Ketamine’s elimination half-life is 2 to 3 hours, meaning half the drug is cleared from your blood in that window. Norketamine sticks around longer, persisting for more than 5 hours after administration. This is why the pain-relieving effects of ketamine often outlast the dissociative experience: norketamine continues working after the parent drug is gone.
Bladder Damage From Chronic Use
Repeated ketamine use can cause severe, progressive damage to the bladder. This condition, called ketamine-induced cystitis, follows a predictable pattern. It starts with irritable bladder symptoms like increased urgency and frequency. Over time, ketamine metabolites passing through the urine cause chronic inflammation of the bladder lining, oxidative stress driven by mitochondrial damage, and eventually fibrosis (scarring) of the bladder wall.
As the condition advances, the bladder lining erodes. Biopsies of affected bladders show ulcerative cystitis, stripped epithelium, and fibrinoid necrosis in small and medium blood vessels. The bladder becomes both hypersensitive and overactive while simultaneously losing capacity. People with advanced ketamine cystitis often can’t hold a normal volume of urine, experience severe pain when the bladder fills, and may develop incontinence and blood in the urine. Many reach a point where they can’t maintain normal work or daily activities. This is primarily a concern for recreational users taking ketamine frequently and in large amounts, not for patients receiving occasional low-dose infusions in a clinical setting.
Cognitive Effects of Long-Term Use
Chronic ketamine users consistently score worse than non-users on tests of intelligence and cognitive function.
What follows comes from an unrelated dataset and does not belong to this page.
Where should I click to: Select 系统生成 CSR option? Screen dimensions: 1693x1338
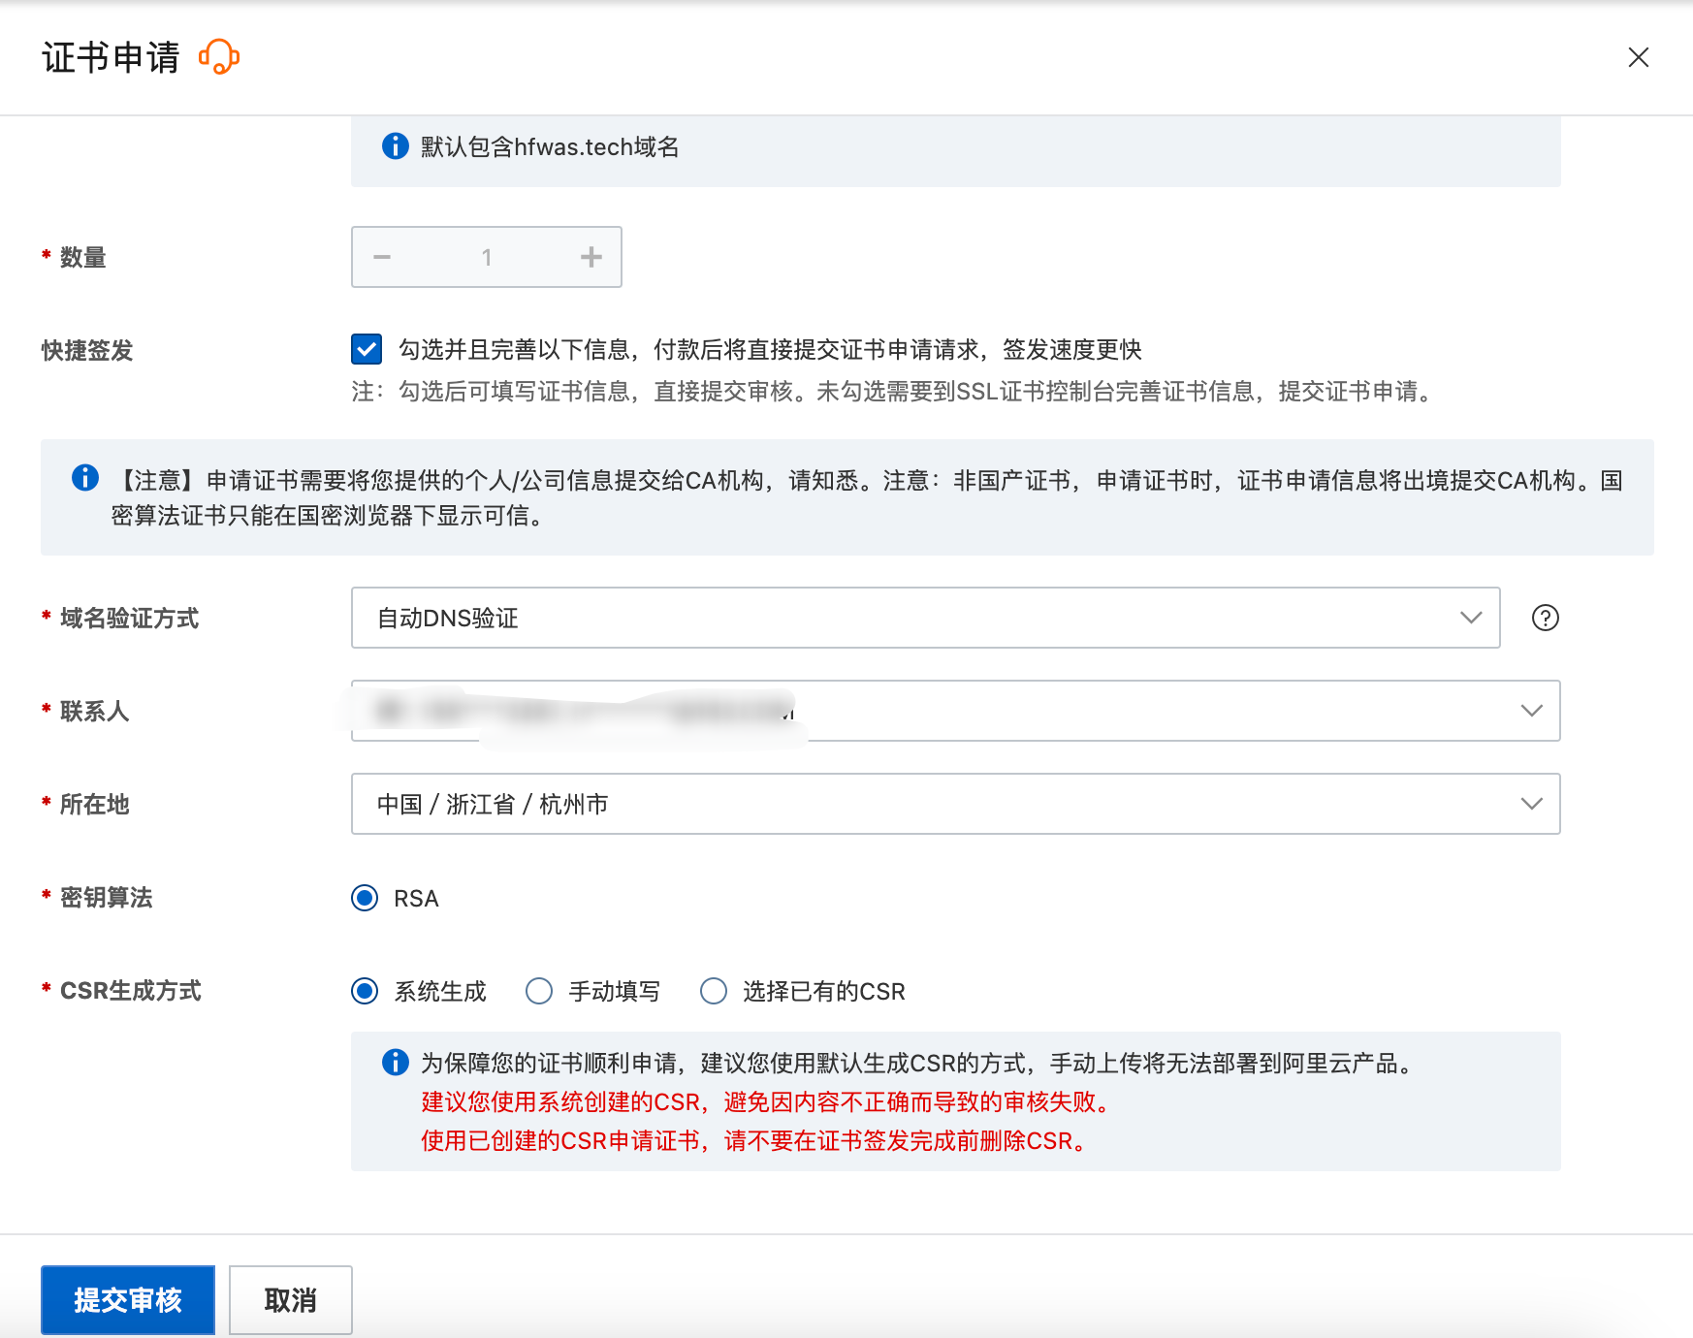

The deficits cluster around memory: working memory, spatial memory, episodic memory (recalling specific events), and semantic memory (recalling facts and concepts). Brain imaging studies show the structural reasons behind these impairments. Chronic users have measurable atrophy in the hippocampus and prefrontal cortex, regions central to forming and retrieving memories. During memory tasks, they show reduced activation in the right hippocampus and left parahippocampal region compared to controls.
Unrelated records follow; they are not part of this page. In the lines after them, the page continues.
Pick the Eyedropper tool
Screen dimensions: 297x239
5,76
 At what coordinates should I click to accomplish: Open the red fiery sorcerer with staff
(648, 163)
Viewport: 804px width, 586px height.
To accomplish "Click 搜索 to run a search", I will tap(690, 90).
Executive function also takes a hit. The ability to plan, shift between tasks, and update information in real time relies on circuits connecting the frontal cortex to deeper brain structures. Chronic ketamine users show impaired activity in these frontostriatal pathways, with less activation in the caudate nucleus during tasks that require updating stored information. These findings align with the real-world complaints of frequent users: difficulty concentrating, trouble recalling recent events, and a general cognitive sluggishness that can persist even during periods of abstinence.